Task brief:
From the line containing "This screenshot has width=720, height=457." down to the line containing "Given: Toggle the 透视 perspective view option" in the records below, reproduce every line exactly, ends included, and omit all others.

═════ Available data

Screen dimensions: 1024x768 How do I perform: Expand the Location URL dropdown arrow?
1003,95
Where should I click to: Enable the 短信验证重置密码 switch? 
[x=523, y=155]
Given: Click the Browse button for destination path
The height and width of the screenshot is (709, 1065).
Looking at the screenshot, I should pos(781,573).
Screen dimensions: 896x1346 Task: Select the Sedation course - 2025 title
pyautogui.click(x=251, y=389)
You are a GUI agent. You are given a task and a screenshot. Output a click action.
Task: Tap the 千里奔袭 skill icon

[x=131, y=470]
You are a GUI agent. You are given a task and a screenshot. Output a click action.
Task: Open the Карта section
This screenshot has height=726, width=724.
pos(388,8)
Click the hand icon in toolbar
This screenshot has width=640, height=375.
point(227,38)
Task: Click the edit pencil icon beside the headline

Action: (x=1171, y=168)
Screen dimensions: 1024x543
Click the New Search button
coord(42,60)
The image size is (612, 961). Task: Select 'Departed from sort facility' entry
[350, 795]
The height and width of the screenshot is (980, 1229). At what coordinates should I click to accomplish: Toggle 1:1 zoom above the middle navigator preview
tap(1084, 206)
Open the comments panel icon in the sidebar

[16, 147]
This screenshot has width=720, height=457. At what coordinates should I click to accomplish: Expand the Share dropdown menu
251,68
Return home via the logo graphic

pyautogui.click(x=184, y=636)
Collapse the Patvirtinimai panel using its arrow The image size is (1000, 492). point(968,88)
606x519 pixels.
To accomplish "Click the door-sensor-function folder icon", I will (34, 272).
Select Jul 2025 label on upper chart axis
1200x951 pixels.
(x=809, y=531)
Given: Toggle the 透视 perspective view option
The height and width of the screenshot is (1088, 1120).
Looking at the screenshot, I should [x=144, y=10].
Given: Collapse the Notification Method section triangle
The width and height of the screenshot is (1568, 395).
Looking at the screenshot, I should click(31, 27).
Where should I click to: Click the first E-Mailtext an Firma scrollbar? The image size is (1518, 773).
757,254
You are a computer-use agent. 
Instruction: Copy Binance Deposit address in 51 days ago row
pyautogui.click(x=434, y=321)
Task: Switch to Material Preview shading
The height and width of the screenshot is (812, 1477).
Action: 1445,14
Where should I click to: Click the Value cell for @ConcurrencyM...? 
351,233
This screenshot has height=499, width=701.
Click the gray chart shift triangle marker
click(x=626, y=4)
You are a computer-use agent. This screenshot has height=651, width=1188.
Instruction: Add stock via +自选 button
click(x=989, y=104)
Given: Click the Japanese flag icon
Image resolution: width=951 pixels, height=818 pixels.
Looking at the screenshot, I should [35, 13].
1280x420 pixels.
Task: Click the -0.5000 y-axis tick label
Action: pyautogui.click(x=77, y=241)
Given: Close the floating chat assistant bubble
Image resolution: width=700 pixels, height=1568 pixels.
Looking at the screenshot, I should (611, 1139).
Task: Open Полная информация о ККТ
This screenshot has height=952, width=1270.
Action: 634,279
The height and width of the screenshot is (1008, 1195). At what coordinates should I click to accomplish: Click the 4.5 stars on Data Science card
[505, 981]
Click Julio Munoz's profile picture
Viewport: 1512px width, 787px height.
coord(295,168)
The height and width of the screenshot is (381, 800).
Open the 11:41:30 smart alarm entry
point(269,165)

══════════

Exercise response:
This screenshot has width=720, height=457. At what coordinates should I click to accomplish: Expand the Share dropdown menu
251,68
Return home via the logo graphic

pyautogui.click(x=184, y=636)
Collapse the Patvirtinimai panel using its arrow The image size is (1000, 492). point(968,88)
606x519 pixels.
To accomplish "Click the door-sensor-function folder icon", I will (34, 272).
Select Jul 2025 label on upper chart axis
1200x951 pixels.
(x=809, y=531)
Given: Toggle the 透视 perspective view option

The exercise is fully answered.